TL;DR: Enter a prompt or roll the 🎲 and press Generate.

Prompting

Positive and negative prompts are embedded by Compel for weighting. See syntax features to learn more.

Use + or - to increase the weight of a token. The weight grows exponentially when chained. For example, blue+ means 1.1x more attention is given to blue, while blue++ means 1.1^2 more, and so on. The same applies to -.

For groups of tokens, wrap them in parentheses and multiply by a float between 0 and 2. For example, a (birthday cake)1.3 on a table will increase the weight of both birthday and cake by 1.3x. This also means the entire scene will be more birthday-like, not just the cake. To counteract this, you can use - inside the parentheses on specific tokens, e.g., a (birthday-- cake)1.3, to reduce the birthday aspect.

This is the same syntax used in InvokeAI and it differs from AUTOMATIC1111:

Compel	AUTOMATIC1111
`blue++`	`((blue))`
`blue--`	`[[blue]]`
`(blue)1.2`	`(blue:1.2)`
`(blue)0.8`	`(blue:0.8)`

Arrays

Arrays allow you to generate multiple different images from a single prompt. For example, an adult [[blonde,brunette]] [[man,woman]] will expand into 4 different prompts. This implementation was inspired by Fooocus.

NB: Make sure to set Images to the number of images you want to generate. Otherwise, only the first prompt will be used.

Models

Each model checkpoint has a different aesthetic:

cagliostrolab/animagine-xl-3.1: anime
cyberdelia/CyberRealisticXL: photorealistic
fluently/Fluently-XL-Final: general purpose
segmind/Segmind-Vega: lightweight general purpose (default)
SG161222/RealVisXL_V5.0: photorealistic
stabilityai/stable-diffusion-xl-base-1.0: base

Styles

Styles are prompt templates that wrap your positive and negative prompts. They were originally derived from the twri/sdxl_prompt_styler Comfy node, but have since been entirely rewritten.
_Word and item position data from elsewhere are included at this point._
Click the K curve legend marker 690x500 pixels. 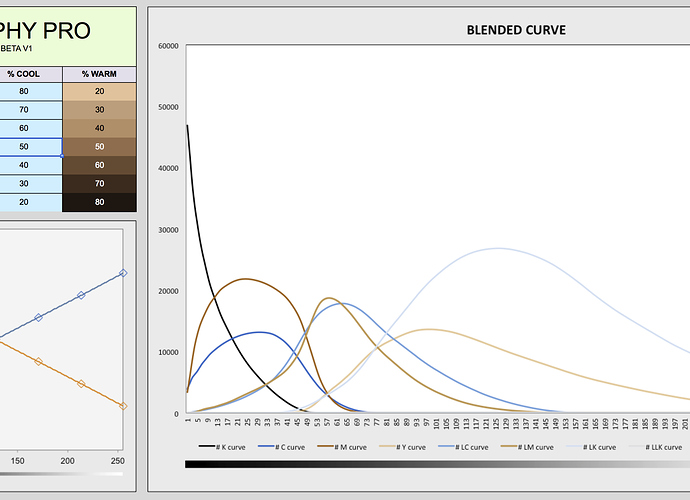click(x=211, y=447)
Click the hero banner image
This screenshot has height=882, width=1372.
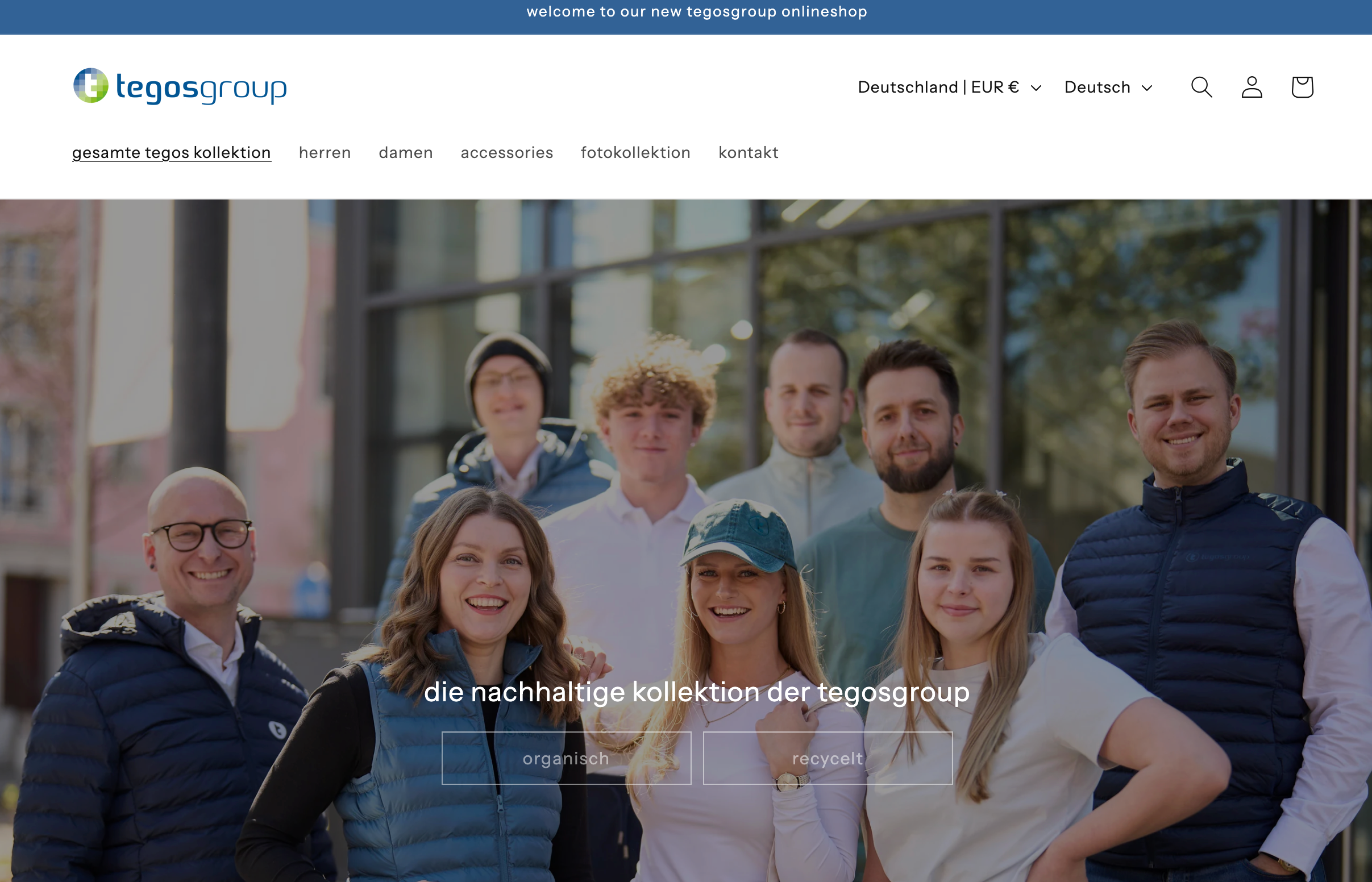tap(686, 401)
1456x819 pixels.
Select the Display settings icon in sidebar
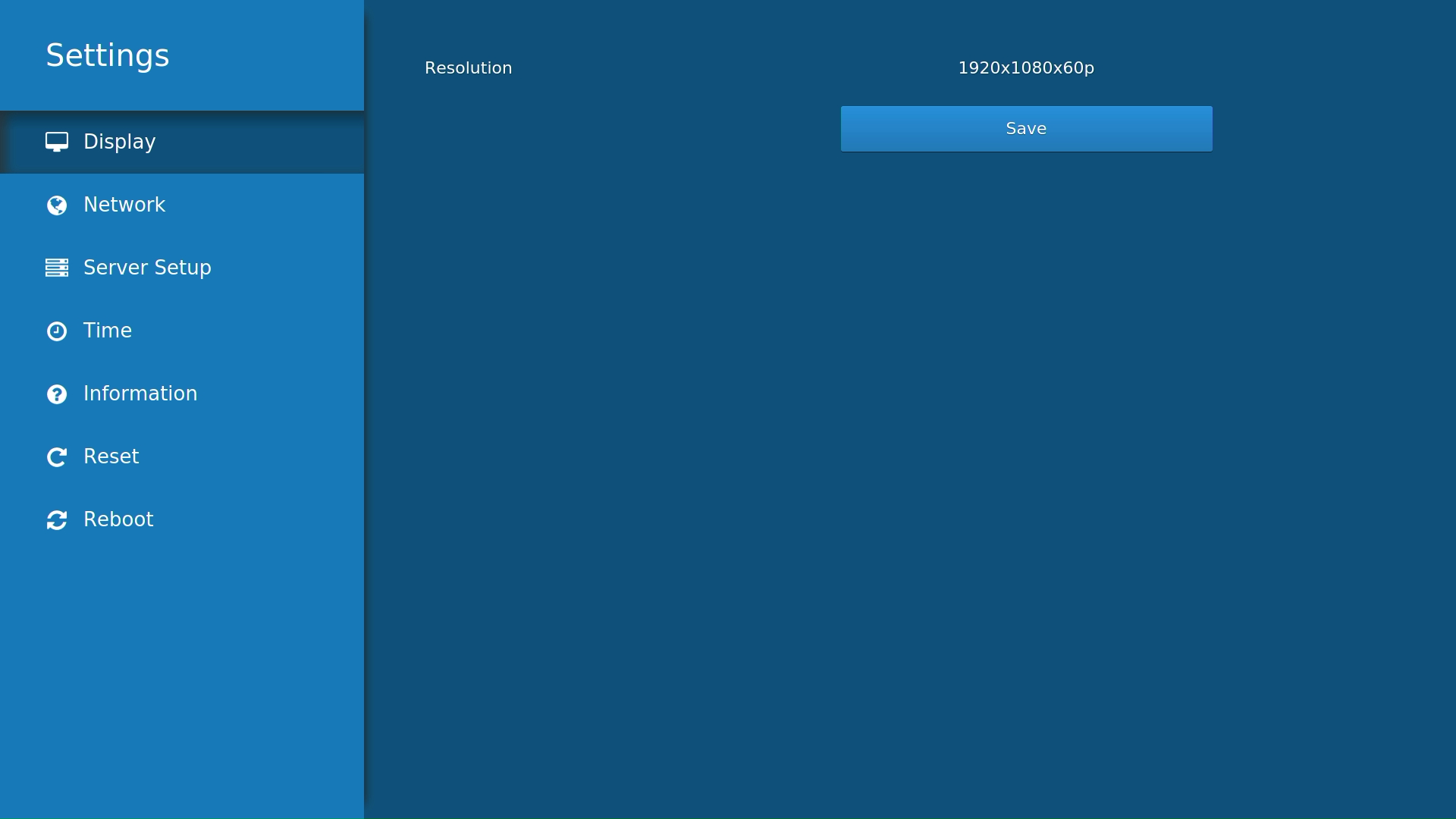58,141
Start by framing a simple subject like portrait of a young adult woman or landscape of a mountain range and experiment.

Scale

Rescale up to 4x using Real-ESRGAN with weights from ai-forever. Necessary for high-resolution images.

Advanced

DeepCache

DeepCache caches lower UNet layers and reuses them every Interval steps. Trade quality for speed:

1: no caching (default)
2: more quality
3: balanced
4: more speed

Refiner

Use the ensemble of expert denoisers technique, where the first 80% of timesteps are denoised by the base model and the remaining 80% by the refiner. Not available with image-to-image pipelines.